I’m currently developing a VR driving simulator in 4.23 and ran into a very weird effect that only shows up when you are wearing the VR Headset not in the preview window Essentially what happens is when i move the vehicle forward (The player camera is in another BP attached to the Vehicle pawn as a Child actor, if that matters) a weird bubble like effect appears all around the geometry, and no line looks straight but once i return to a standstill everything goes back to normal, I’ve looked online a bit and haven’t been able to find a solution.
I’m relatively new to developing in VR so idk what the issue could be, if anyone has any ideas it would be much appreciated.
It looks like it’s going through a car wash that is starting to tear through the fabric of space/time into the car! It appears to be a collision issue, and possibly combined with a bounding box problem. To check the bounding box problem, go to the Show button in viewport, then to Visualization, and check “Pixels Out of Bounds”. Look it up in the doc pages too by doing a search for that visualization option, “Pixels Out of Bounds”, because it describes how it works. It appears that the bubbly / grey pixels are getting pushed inside the bounds of the vehicle. Is that the color / texture of the sky? or surrounding geometry in the level? or is it not there at all until moving the vehicle?
Turns out, that if you can’t keep and acceptable FPS SteamVR will do some smoothing and cause that effect to happen, I scrapped my scene and made a new one with less detail and i no longer get the issue while using the headset.
SteamVR? is it run via Steam web site or launcher? I think Epic’s launcher interferes with FPS and even compiling shaders and updating things. I don’t understand what the problem is if I’m hardly doing much. I noticed this in CryEngine too, with the launcher open while working in the editor. I think processing power / RAM is getting prioritized wrong between the engine and the launcher. Sometimes, updating is super fast and other times it is like I’m trying to use a 486 computer or something.
Try setting Scalability settings to all High instead of Epic, and there is probably going to be a speedup. In addition, I noticed a significant speedup from changing the display resolution of the computer from its maximum to 1-2 levels lower resolution.
We are using the Vive Pro and SteamVR to get our project running, you may get harder bluring in UE4 because your game is running in preview instead of standalone dropping the FPS because the editor layer is still running , however I think this issue is platform agnostic because it’s something happening in the SteamVR API so any engine that implements it would have a similar issue while wearing the headset(Can’t confirm do).

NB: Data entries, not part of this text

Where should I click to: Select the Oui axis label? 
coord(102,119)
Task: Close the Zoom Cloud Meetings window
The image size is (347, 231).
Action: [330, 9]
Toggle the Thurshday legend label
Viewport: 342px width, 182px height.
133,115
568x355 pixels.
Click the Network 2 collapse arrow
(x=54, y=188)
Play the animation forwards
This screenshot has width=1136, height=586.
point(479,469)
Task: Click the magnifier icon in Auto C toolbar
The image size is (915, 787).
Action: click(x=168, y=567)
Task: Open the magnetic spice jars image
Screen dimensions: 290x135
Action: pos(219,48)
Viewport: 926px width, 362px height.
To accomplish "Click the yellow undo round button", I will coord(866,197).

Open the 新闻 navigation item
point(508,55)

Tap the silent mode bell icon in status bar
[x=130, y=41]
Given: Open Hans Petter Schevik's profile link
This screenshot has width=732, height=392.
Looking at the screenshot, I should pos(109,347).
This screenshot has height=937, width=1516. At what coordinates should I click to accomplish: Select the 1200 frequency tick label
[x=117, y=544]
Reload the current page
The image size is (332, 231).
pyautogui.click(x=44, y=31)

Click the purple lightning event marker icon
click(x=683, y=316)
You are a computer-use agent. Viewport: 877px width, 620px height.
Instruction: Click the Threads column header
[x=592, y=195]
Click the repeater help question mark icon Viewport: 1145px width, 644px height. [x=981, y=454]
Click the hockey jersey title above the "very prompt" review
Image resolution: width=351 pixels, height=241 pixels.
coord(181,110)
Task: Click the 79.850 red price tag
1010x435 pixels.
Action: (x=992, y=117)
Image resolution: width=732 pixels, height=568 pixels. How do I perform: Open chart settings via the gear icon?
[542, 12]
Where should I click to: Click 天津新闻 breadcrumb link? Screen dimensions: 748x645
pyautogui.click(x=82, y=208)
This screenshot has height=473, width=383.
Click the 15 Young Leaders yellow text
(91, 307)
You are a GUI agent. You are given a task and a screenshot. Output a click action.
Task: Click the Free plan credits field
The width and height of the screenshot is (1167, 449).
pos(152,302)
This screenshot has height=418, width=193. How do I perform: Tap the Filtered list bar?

Thanks for the tip do, I had forgotten I can drop scalability settings, I might’ve been able to save the level I scrapped if I had thought of it sooner lol.
My fix ended up being to set the collision response channel of WorldDynamic = overlap (was block), on the motion controller pawn’s CapsuleComponent. This may not be the only channel which needs block turned off, depending on your needs.
It could also be your capsule half-height not matching the HMD.